My Autism
A while ago, I made a list of autistic traits based on the ICD-11 criteria, to help people better understand it. To help me better understand myself, I used that list to write down examples of the way these traits express themselves in me.
Social
- I tend to miss sarcasm. Usually it takes someone repeating the same statement multiple times and exaggerating in content and tone for me to understand.
- When taking the RME (Reading the mind in the eye) test, I score an average result – but it takes me about ten times as long than it's supposed to and often feels like guesswork
- I don't pick up well on implied communication. This can cause anxiety because I feel like I'm missing something but I don't know what it is (or it it's even true)
- I take a while to process language, especially if there is some implied meaning I have to figure out. This can cause me to respond too late or not at all
- I've noticed that whenever I think back to a past conversation, I remember how the walls or the floor looked like, but less about the person I was talking to. Apparently I don't look at them a whole lot.

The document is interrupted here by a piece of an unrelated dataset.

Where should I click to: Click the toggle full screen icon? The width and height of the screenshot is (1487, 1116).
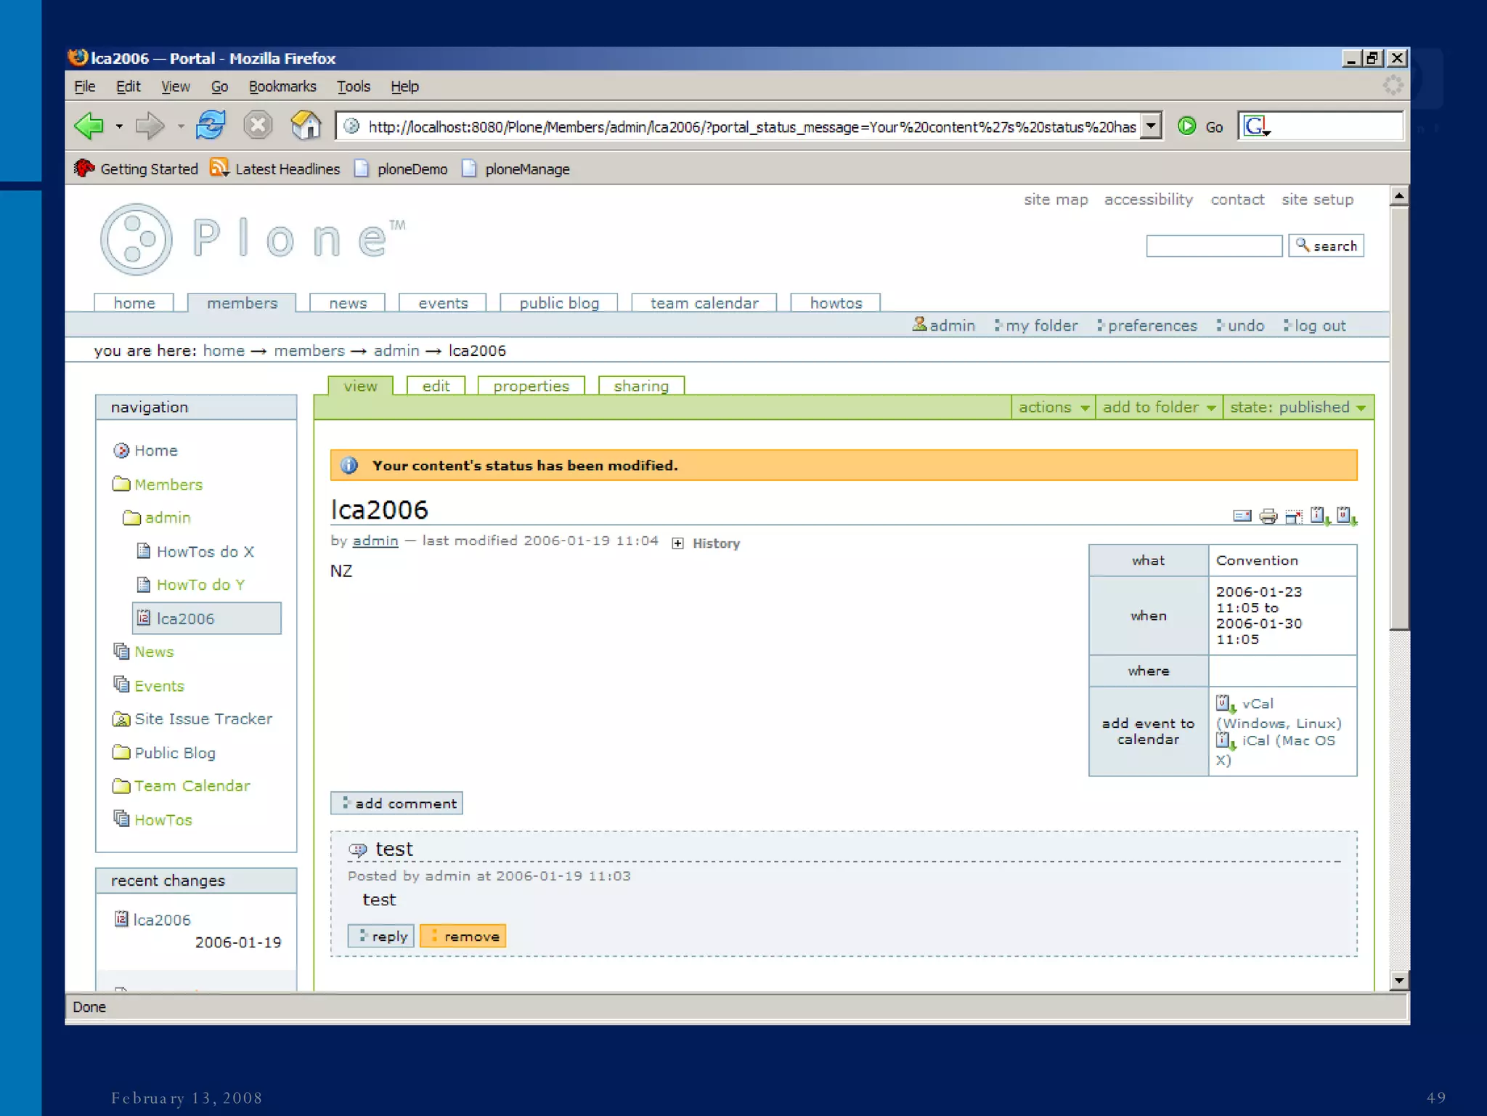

- I often sit or stand in positions that are interpreted as nonverbal communication (often rejection) by some, but it's just how I'm comfortable.
- I've trained myself out of some positions (e.g. crossing my arms) and sometimes consciously mimic other people's body language to avoid miscommunication and appear friendly
- Usually when I laugh, it's because I find something funny, but laughter and smiling are also common reactions for me when I don't know how else to react or when I feel unsure. I have laughed after being told that someone died, and as a child, I remember working hard to suppress laughter when a teacher who scared me was yelling at the class.
- I've been told to “be more enthusiastic” or otherwise show more emotion
- I often accidentally end conversations because I don't know how to continue them. I've spent weeks answering a coworker's “How are you”s with “good” before it finally dawned on me that I'm supposed to ask the question back.
- I don't instinctively know what idioms mean, even when I can tell it's an idiom
- People always seem to be looking for hidden meanings in what I say, which makes it hard to get across what I actually mean
- At the same time, people don't understand when I'm being sarcastic or joking and always think I'm serious. They're as bad (or worse) at understanding my sarcasm as I am at understanding theirs
- It can be very hard to keep a conversation going. In groups, I often space out or just listen until they mention something that captures my interest
- In high school, my favorite form of conversation was sitting quietly while doing my sudokus or drawing and listening to the other people's conversations, then joining them when it got interesting, all while still looking at my paper
- I have a hard time finding out when it's my turn to talk. In the past, this has led to me not talking a lot in conversations, now it mainly leads to me interrupting others
- I often don't know how to start a conversation or interaction. This can be as simple as wishing a coworker a happy birthday – I can spend the whole day about to say it, but can never quite catch the right moment, the right words, and all the other things that need to be “right” that I don't even know about
- I need to mentally prepare myself for conversations. When someone starts talking to me unexpectedly, I may be unable to form words as I process what is happening and how to react
- I script what I'm about to say to start a conversation, and practice it multiple times in my head. Sometimes, this practice alone can take its toll on my social batteries.
- I don't think I make a difference between who I talk to, like how close we are or what the hierarchy between us is. I'm bad at estimating these things anyway.
- I tend to have a hard time knowing which observations can be extrapolated to which contexts.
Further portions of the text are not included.